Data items

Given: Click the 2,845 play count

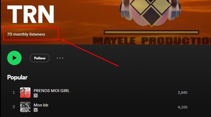Looking at the screenshot, I should click(x=183, y=93).
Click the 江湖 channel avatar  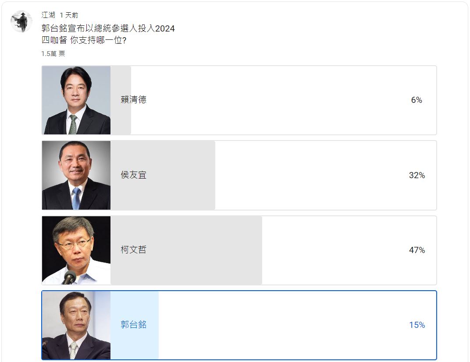coord(21,21)
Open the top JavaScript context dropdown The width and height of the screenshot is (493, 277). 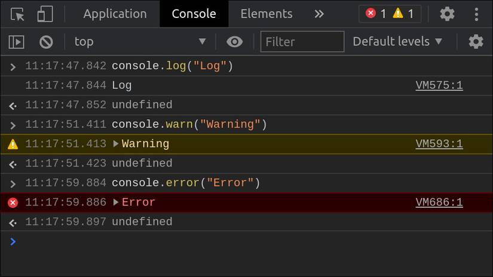pos(139,42)
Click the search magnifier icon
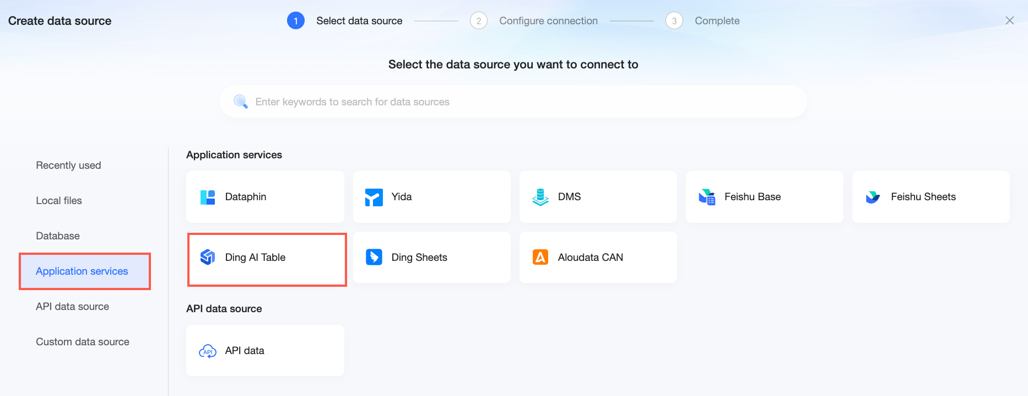This screenshot has width=1028, height=396. pos(241,101)
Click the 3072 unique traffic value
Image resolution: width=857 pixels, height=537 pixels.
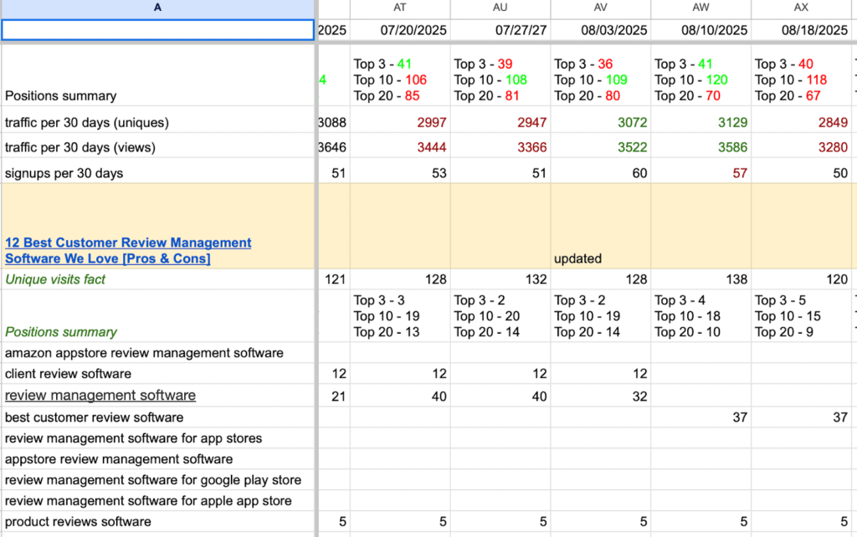coord(601,123)
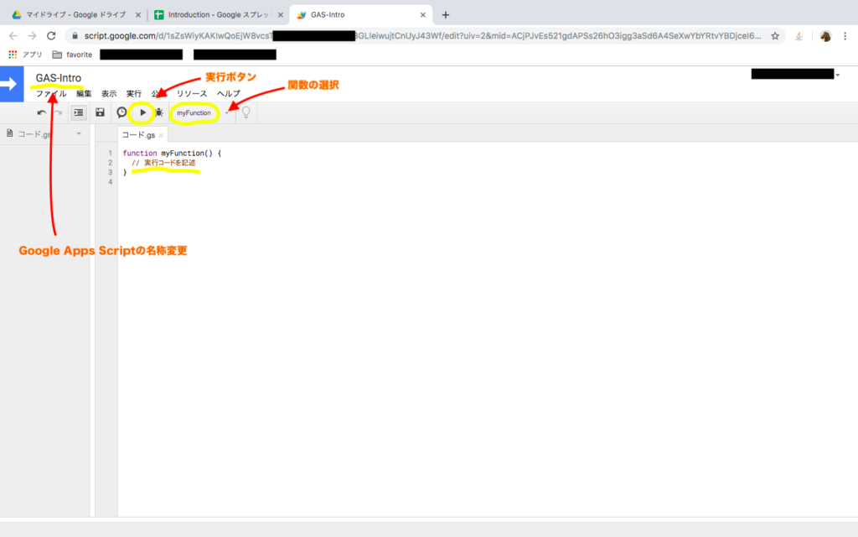Open the ファイル menu
Image resolution: width=858 pixels, height=537 pixels.
click(51, 94)
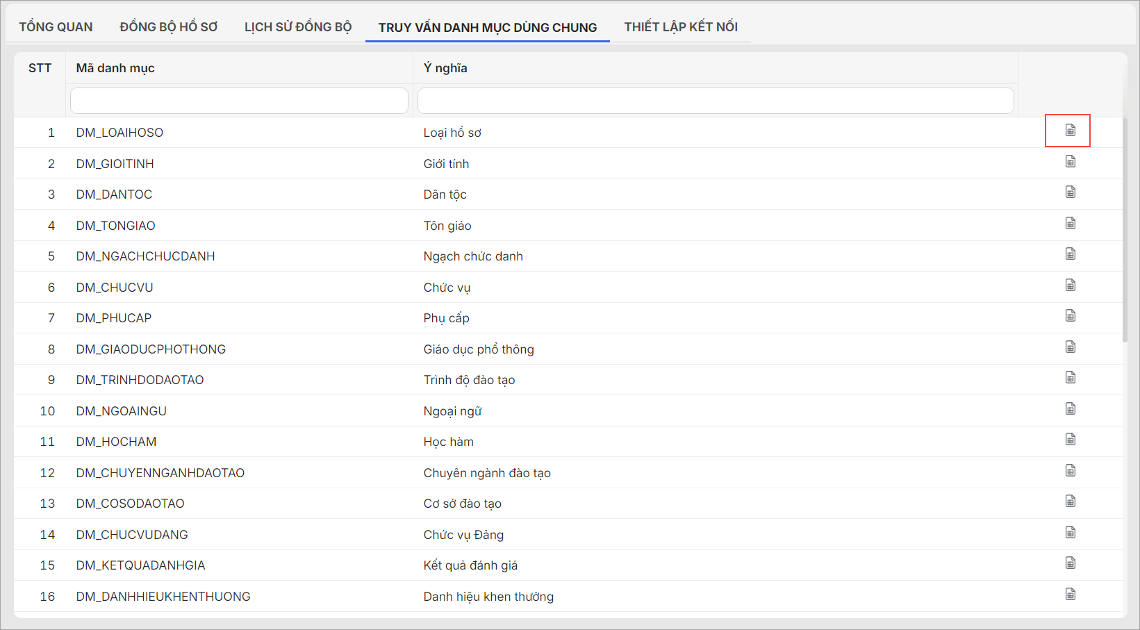Open the ĐỒNG BỘ HỒ SƠ tab
1140x630 pixels.
point(168,27)
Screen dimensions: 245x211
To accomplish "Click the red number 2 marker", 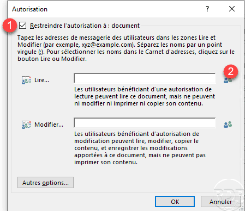I will 231,72.

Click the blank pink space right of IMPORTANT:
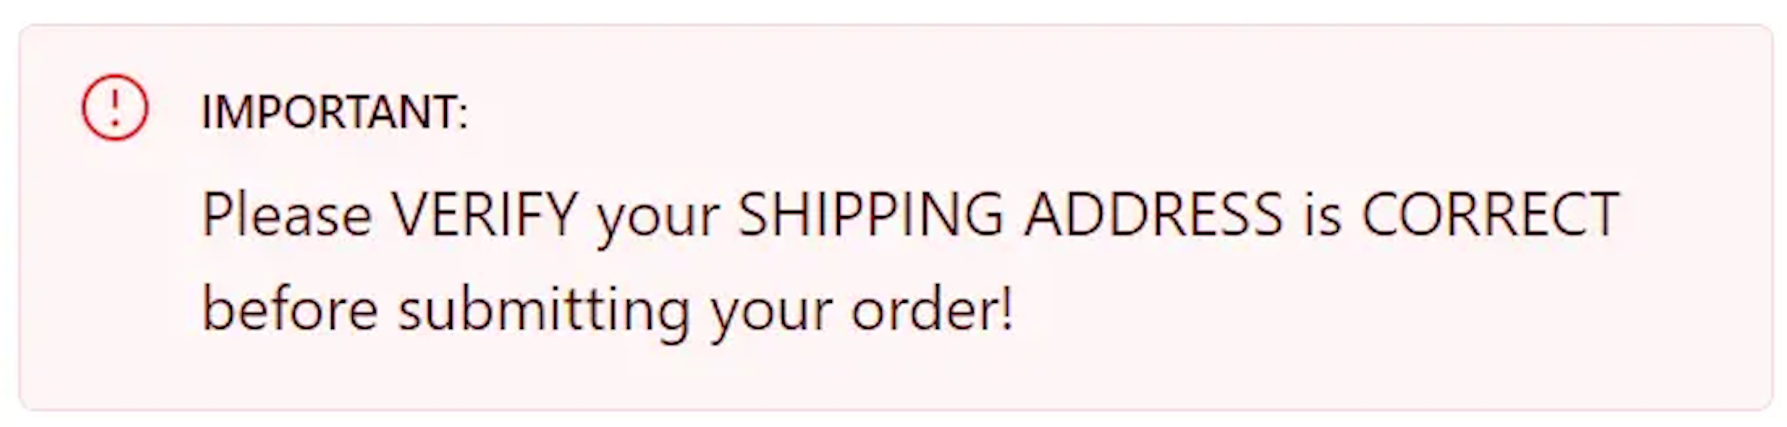pos(1110,111)
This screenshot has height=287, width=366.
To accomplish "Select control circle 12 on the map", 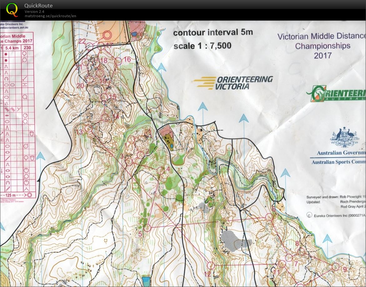I will tap(211, 266).
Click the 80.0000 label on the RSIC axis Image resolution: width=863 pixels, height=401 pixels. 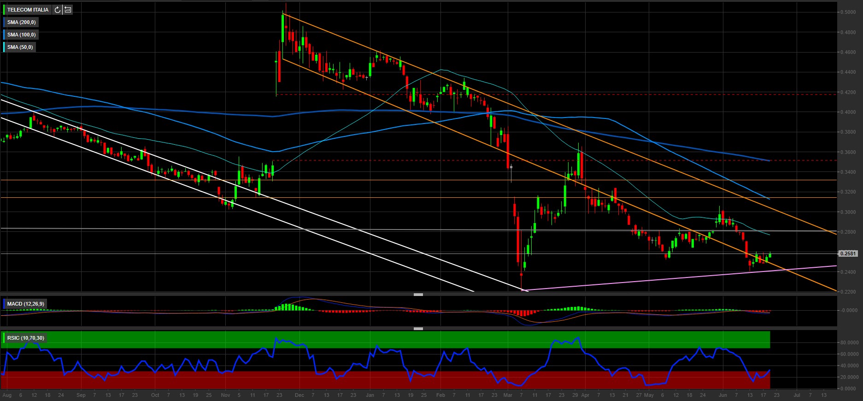[850, 343]
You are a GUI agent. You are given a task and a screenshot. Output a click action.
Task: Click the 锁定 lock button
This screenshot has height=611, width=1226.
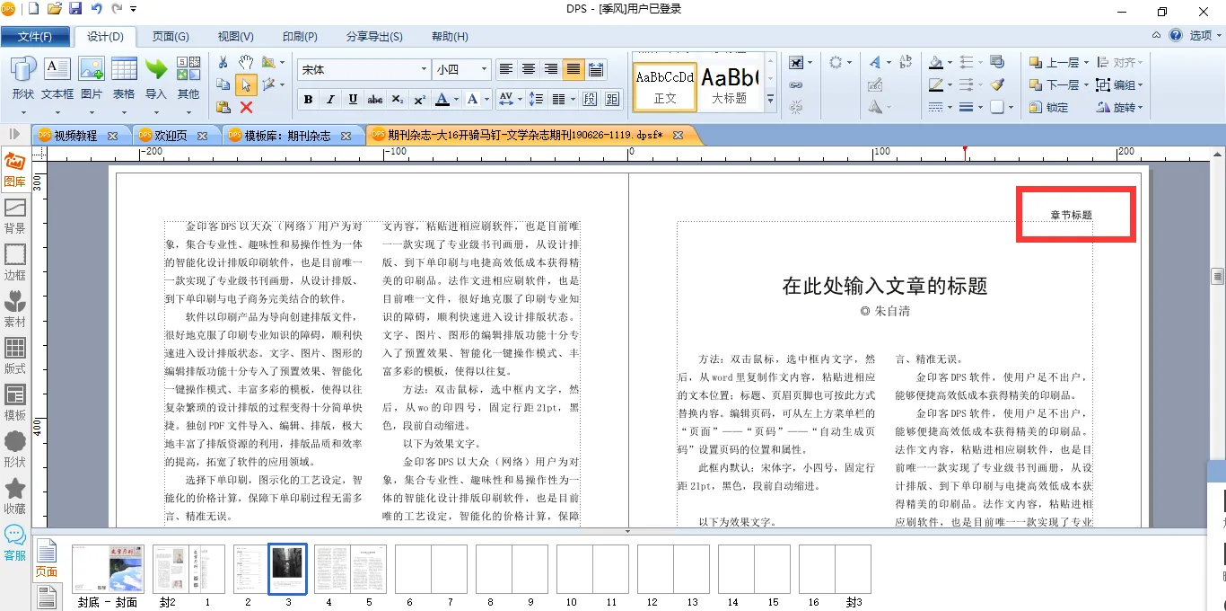click(x=1048, y=107)
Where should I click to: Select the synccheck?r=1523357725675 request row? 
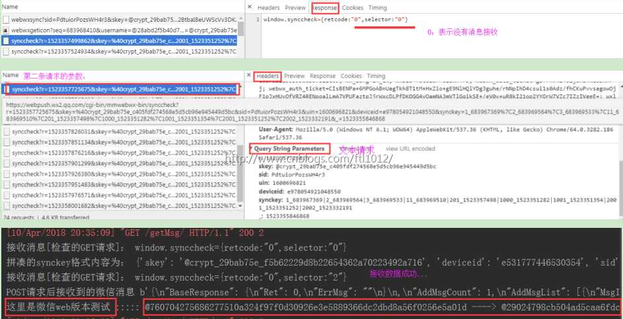(x=121, y=89)
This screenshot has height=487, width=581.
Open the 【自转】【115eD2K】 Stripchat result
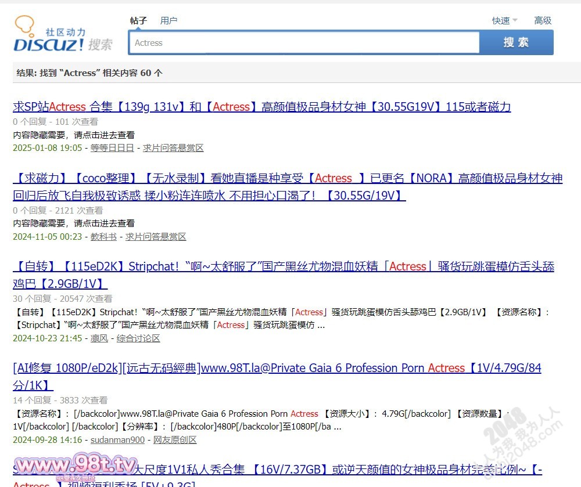284,267
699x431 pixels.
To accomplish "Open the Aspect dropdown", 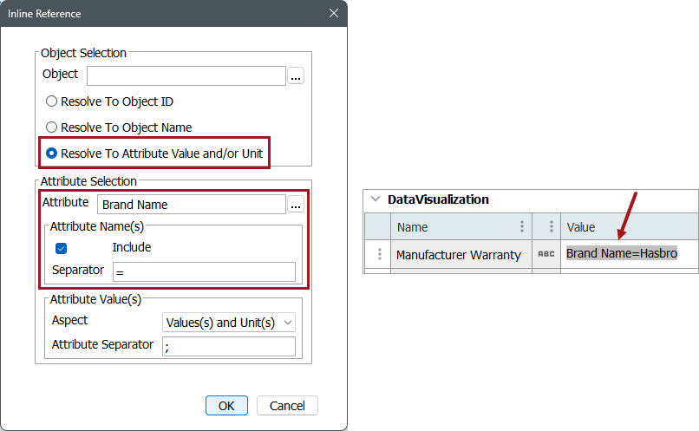I will pyautogui.click(x=230, y=323).
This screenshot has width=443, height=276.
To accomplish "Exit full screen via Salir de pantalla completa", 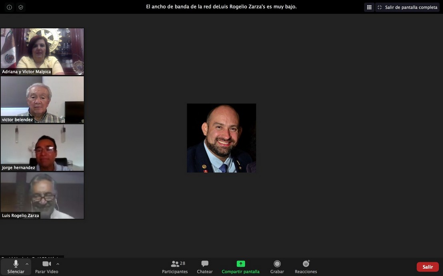I will click(x=407, y=7).
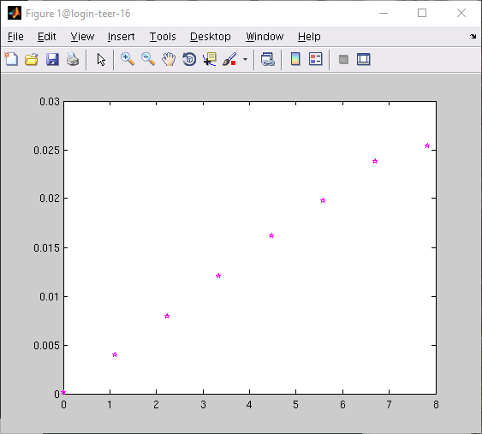This screenshot has height=434, width=482.
Task: Click the New Figure icon
Action: point(11,59)
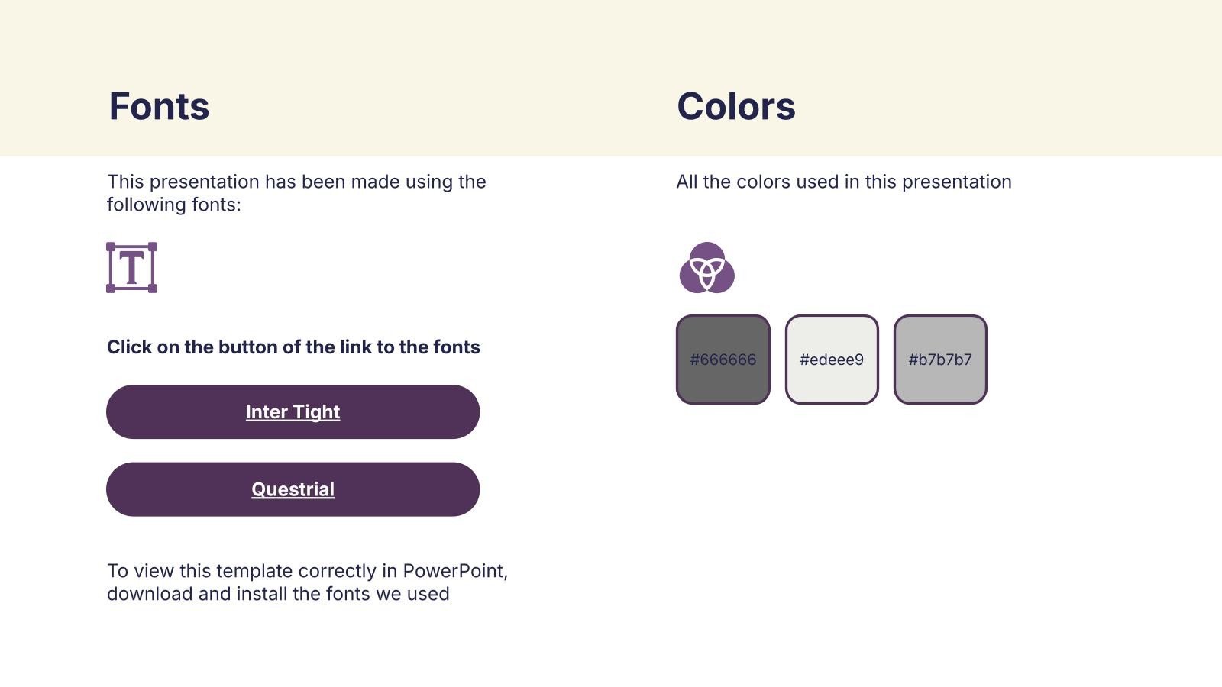Select the light #edeee9 color swatch

click(x=832, y=360)
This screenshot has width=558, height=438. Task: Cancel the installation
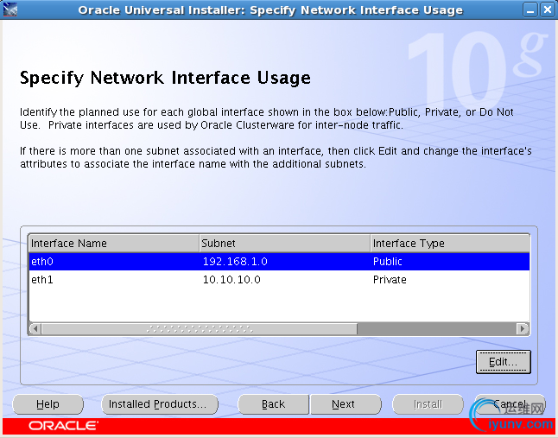[509, 404]
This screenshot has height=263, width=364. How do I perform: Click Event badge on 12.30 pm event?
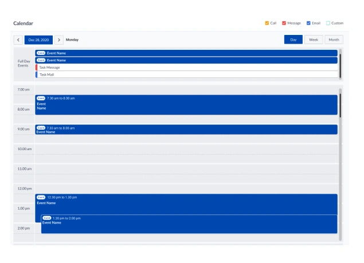coord(41,197)

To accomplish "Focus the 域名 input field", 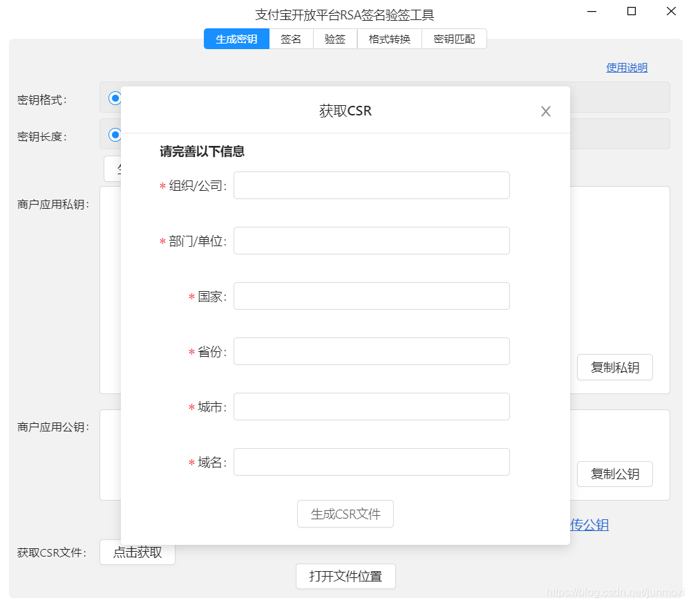I will tap(371, 462).
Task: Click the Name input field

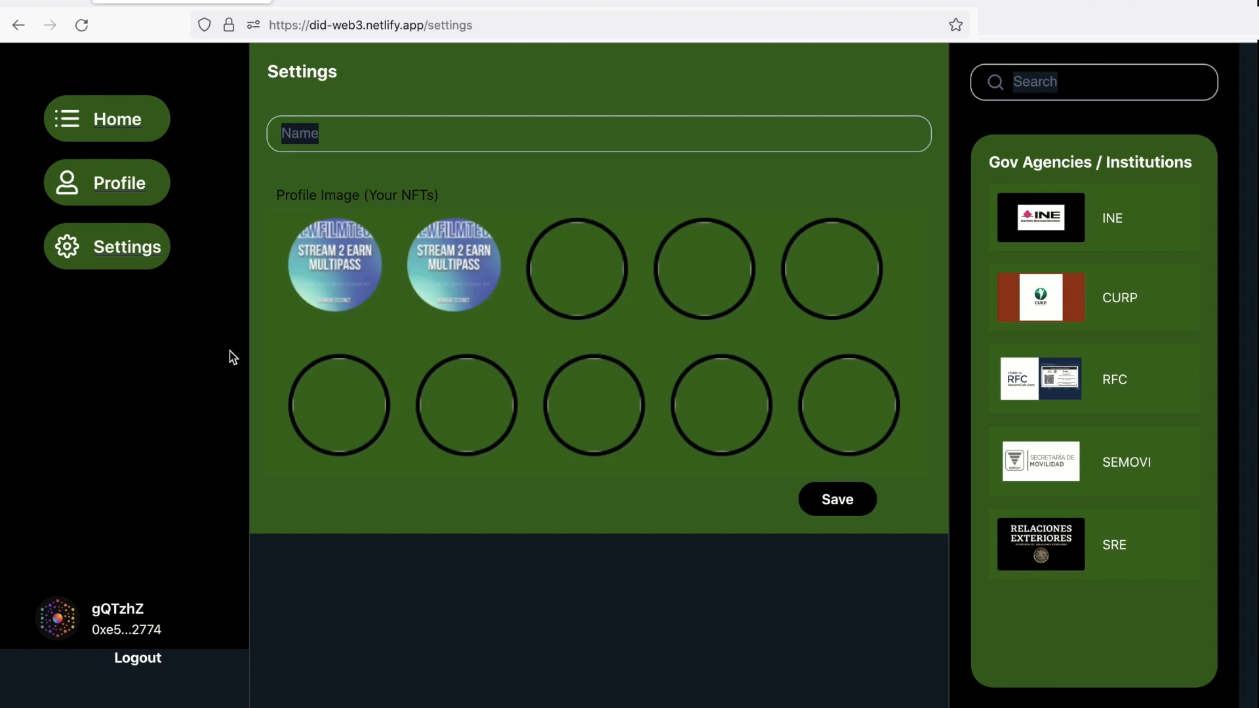Action: [x=599, y=133]
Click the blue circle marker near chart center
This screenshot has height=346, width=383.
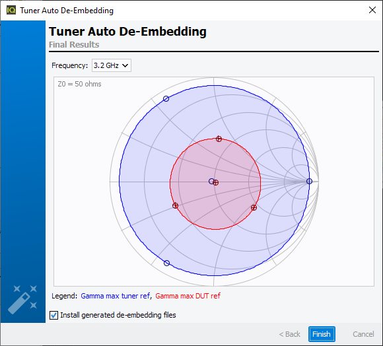(211, 181)
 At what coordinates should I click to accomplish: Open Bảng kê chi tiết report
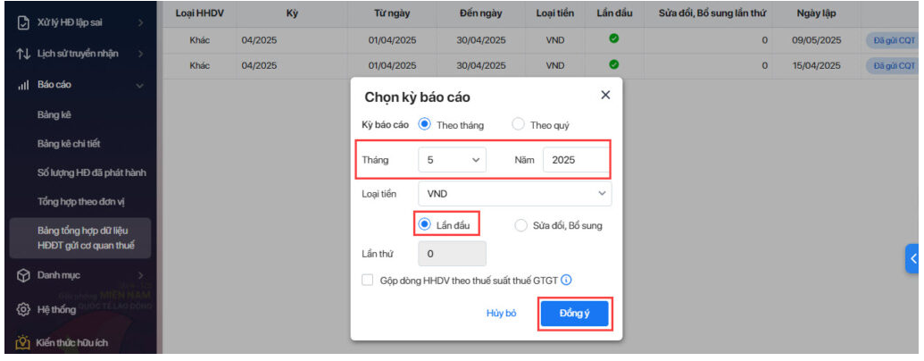pyautogui.click(x=74, y=143)
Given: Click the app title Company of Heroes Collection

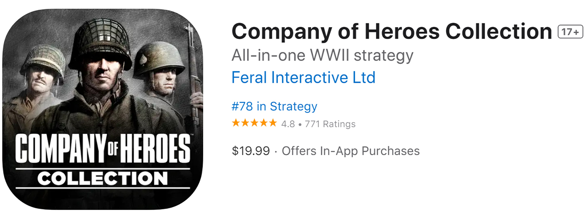Looking at the screenshot, I should coord(392,32).
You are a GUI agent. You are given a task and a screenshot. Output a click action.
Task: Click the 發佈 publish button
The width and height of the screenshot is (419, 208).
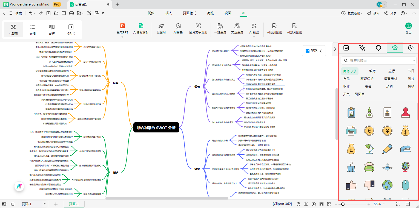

#### Aim of the exercise
Which lines of the records hold the string "button"? Copy each one.

#### Output
Task: Click the 锁定 lock button
Task: Click the 發佈 publish button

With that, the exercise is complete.